> **Work to be completed**: In the records below, replace every "GUI agent" with "screen assistant" and leave everything else unchanged.

[Text and item location records]
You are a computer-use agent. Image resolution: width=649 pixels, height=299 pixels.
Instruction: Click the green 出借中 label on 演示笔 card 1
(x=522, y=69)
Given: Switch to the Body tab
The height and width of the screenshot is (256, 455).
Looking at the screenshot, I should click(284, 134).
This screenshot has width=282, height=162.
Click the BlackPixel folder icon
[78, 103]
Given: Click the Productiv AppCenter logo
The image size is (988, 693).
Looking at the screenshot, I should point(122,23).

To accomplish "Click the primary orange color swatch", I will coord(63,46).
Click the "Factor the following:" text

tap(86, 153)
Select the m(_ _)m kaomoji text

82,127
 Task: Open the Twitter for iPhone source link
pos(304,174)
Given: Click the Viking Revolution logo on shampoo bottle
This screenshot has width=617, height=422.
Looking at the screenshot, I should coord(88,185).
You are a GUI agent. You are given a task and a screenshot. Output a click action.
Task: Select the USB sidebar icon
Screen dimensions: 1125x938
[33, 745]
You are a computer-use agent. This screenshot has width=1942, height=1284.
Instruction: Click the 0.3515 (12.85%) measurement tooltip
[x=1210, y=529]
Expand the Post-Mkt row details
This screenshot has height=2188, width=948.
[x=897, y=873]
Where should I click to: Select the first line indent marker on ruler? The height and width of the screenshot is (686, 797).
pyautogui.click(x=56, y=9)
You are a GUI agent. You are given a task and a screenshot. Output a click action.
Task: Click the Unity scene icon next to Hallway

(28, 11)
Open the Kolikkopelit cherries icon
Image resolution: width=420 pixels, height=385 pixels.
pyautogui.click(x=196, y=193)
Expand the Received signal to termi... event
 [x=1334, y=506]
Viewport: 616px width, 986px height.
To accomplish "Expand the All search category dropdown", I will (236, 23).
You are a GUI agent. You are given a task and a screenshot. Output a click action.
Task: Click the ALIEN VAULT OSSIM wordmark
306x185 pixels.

> **Worked solution**:
You are a computer-use agent. Image resolution: width=649 pixels, height=299 pixels.
Instruction: Click the green 出借中 label on 演示笔 card 1
(x=522, y=69)
Given: Switch to the Body tab
The height and width of the screenshot is (256, 455).
Looking at the screenshot, I should click(284, 134).
This screenshot has width=282, height=162.
Click the BlackPixel folder icon
[78, 103]
Given: Click the Productiv AppCenter logo
The image size is (988, 693).
Looking at the screenshot, I should point(122,23).

To accomplish "Click the primary orange color swatch", I will coord(63,46).
Click the "Factor the following:" text

tap(86, 153)
Select the m(_ _)m kaomoji text

82,127
 Task: Open the Twitter for iPhone source link
pos(304,174)
Given: Click the Viking Revolution logo on shampoo bottle
This screenshot has width=617, height=422.
Looking at the screenshot, I should coord(88,185).
You are a screen assistant. You are given a task and a screenshot. Output a click action.
Task: Select the USB sidebar icon
Screen dimensions: 1125x938
[33, 745]
You are a computer-use agent. This screenshot has width=1942, height=1284.
Instruction: Click the 0.3515 (12.85%) measurement tooltip
[x=1210, y=529]
Expand the Post-Mkt row details
This screenshot has height=2188, width=948.
[x=897, y=873]
Where should I click to: Select the first line indent marker on ruler? The height and width of the screenshot is (686, 797).
pyautogui.click(x=56, y=9)
You are a screen assistant. You are given a task and a screenshot. Output a click action.
Task: Click the Unity scene icon next to Hallway

(28, 11)
Open the Kolikkopelit cherries icon
Image resolution: width=420 pixels, height=385 pixels.
pyautogui.click(x=196, y=193)
Expand the Received signal to termi... event
 [x=1334, y=506]
Viewport: 616px width, 986px height.
To accomplish "Expand the All search category dropdown", I will (236, 23).
You are a screen assistant. You are given a task and a screenshot. Output a click action.
Task: Click the ALIEN VAULT OSSIM wordmark
306x185 pixels.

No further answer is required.